About a year ago, I happened upon this statement about the Monitor in the Harvard Business Review – under the charming heading of “do things that don’t interest you”:

“Many things that end up” being meaningful, writes social scientist Joseph Grenny, “have come from conference workshops, articles, or online videos that began as a chore and ended with an insight. My work in Kenya, for example, was heavily influenced by a Christian Science Monitor article I had forced myself to read 10 years earlier. Sometimes, we call things ‘boring’ simply because they lie outside the box we are currently in.”

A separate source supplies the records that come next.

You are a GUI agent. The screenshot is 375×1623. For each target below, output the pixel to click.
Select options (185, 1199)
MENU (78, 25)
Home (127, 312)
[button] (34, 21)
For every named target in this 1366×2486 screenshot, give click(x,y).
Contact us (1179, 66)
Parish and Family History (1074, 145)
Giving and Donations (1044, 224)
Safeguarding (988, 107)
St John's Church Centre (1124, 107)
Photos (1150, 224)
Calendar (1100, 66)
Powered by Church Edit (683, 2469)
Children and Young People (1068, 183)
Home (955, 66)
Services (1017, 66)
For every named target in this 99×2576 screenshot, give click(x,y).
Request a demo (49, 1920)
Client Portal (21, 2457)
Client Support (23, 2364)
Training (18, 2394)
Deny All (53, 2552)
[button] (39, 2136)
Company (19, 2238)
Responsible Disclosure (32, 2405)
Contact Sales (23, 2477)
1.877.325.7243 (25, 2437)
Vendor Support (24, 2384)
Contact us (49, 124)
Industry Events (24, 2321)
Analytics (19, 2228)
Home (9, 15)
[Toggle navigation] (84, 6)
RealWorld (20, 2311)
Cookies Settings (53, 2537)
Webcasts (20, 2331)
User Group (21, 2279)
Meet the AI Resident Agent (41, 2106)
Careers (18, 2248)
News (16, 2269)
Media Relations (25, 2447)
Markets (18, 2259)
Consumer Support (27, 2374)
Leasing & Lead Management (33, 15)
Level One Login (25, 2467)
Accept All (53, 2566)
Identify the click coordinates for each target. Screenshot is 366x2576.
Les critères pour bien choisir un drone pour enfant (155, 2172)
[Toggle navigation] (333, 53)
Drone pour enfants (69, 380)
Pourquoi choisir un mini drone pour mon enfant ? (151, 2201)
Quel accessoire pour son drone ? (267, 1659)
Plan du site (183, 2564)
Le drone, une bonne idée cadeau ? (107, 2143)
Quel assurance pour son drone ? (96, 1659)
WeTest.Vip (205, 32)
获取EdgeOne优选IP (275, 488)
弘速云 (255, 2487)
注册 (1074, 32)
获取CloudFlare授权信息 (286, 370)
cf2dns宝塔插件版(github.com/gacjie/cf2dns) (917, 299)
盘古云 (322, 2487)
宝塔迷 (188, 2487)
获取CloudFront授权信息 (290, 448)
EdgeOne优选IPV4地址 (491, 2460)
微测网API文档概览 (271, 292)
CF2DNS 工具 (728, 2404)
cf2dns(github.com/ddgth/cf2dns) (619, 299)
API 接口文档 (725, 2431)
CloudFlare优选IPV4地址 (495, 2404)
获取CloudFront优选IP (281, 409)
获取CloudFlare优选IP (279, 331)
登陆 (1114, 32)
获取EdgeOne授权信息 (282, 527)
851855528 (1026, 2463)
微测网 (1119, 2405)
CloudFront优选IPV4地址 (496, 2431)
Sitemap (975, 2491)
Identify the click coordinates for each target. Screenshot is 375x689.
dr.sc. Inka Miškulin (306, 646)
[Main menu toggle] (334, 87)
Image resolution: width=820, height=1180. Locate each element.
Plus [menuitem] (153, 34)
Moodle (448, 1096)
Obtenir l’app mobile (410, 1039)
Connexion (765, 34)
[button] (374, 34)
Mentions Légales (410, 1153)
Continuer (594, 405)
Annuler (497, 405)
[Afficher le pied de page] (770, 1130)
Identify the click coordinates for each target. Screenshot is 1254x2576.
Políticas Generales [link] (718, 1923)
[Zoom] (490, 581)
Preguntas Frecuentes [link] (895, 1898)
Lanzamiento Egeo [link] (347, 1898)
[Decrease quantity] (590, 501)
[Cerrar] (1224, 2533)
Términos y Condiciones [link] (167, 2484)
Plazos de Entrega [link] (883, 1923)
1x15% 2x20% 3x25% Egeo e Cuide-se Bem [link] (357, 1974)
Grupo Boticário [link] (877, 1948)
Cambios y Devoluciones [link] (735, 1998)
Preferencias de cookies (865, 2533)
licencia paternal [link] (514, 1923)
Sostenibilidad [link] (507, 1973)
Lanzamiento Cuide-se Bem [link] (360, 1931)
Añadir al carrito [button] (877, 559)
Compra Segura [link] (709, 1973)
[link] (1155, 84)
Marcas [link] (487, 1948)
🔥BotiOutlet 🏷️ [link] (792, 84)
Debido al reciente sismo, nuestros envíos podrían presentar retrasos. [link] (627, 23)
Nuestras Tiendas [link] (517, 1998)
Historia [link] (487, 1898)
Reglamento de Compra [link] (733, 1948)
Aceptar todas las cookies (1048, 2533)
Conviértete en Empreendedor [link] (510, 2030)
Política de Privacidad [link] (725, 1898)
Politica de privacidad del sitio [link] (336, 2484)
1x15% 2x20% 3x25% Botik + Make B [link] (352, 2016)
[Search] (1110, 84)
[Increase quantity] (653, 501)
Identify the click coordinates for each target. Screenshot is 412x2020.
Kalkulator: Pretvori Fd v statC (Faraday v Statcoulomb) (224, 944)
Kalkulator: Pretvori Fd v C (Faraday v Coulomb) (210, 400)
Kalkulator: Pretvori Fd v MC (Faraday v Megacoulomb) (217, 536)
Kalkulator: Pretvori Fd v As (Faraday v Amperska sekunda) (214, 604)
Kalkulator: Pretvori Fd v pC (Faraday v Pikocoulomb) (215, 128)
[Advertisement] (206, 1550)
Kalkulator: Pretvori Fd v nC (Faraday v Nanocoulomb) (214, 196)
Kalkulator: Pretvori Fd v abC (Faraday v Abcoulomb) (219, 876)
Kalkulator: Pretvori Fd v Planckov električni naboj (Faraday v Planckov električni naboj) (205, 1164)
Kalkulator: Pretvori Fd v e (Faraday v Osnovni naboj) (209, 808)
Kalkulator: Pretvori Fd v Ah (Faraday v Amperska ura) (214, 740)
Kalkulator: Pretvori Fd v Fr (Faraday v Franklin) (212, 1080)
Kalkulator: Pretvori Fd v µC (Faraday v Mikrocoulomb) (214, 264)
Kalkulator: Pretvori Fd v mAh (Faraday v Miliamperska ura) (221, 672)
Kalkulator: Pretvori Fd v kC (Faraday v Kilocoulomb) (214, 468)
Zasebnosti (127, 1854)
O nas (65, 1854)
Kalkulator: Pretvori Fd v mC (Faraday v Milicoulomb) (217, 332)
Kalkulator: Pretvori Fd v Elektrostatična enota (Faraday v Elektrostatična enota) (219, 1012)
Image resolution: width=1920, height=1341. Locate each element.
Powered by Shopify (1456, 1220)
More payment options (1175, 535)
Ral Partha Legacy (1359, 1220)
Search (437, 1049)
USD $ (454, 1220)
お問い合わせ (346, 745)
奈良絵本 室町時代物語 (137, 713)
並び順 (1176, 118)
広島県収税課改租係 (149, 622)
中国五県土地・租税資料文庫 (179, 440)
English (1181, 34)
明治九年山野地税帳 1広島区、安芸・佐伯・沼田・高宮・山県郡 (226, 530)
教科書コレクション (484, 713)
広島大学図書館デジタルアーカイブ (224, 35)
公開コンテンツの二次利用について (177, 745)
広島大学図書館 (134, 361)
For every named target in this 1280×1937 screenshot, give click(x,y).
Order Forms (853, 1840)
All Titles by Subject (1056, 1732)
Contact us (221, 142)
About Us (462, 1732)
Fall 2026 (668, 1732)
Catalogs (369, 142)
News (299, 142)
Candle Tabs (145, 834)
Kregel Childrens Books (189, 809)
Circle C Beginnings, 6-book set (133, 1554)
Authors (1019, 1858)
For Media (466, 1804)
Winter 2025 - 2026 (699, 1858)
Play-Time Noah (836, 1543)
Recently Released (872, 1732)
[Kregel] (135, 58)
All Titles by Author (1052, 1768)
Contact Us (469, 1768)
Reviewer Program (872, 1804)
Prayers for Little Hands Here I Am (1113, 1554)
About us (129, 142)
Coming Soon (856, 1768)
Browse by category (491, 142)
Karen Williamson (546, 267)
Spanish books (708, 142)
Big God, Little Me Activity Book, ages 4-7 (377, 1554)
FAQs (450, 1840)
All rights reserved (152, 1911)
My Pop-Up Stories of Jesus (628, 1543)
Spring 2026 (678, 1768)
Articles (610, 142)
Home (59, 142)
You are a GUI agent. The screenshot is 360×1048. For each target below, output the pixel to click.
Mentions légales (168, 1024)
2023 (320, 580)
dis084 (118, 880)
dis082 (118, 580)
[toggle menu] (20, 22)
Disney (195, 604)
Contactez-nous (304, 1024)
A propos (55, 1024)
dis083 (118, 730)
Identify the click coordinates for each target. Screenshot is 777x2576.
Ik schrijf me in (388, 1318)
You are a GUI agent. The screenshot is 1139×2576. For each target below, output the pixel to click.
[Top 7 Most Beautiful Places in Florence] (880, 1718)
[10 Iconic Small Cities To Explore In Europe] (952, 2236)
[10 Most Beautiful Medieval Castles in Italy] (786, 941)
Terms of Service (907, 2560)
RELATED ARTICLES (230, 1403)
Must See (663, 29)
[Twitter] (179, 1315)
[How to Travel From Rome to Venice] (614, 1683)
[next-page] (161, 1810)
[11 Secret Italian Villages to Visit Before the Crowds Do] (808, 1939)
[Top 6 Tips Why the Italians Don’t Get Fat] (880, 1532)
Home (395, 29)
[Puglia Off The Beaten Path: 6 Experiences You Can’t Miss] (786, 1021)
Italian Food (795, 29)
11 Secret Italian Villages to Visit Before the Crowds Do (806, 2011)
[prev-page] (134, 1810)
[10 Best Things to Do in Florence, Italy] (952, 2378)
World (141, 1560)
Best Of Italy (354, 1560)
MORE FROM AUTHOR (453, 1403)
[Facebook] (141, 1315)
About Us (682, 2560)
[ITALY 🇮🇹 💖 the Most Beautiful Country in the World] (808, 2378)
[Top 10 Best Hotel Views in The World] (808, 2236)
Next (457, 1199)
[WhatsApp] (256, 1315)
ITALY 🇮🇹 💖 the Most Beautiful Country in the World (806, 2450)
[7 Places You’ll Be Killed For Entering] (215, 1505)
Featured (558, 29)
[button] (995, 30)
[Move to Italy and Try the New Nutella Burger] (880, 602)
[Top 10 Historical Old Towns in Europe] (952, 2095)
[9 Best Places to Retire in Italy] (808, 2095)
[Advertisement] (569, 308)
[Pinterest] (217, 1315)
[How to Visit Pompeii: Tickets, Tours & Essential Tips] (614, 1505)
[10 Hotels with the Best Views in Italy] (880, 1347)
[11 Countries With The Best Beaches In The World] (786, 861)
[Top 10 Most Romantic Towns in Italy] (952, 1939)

If you were to come up with a punchline to a joke about the Monitor, that would probably be it. We’re seen as being global, fair, insightful, and perhaps a bit too earnest. We’re the bran muffin of journalism.

But you know what? We change lives. And I’m going to argue that we change lives precisely because we force open that too-small box that most human beings think they live in.

The Monitor is a peculiar little publication that’s hard for the world to figure out. We’re run by a church, but we’re not only for church members and we’re not about converting people. We’re known as being fair even as the world becomes as polarized as at any time since the newspaper’s founding in 1908.

We have a mission beyond circulation, we want to bridge divides. We’re about kicking down the door of thought everywhere and saying, “You are bigger and more capable than you realize. And we can prove it.”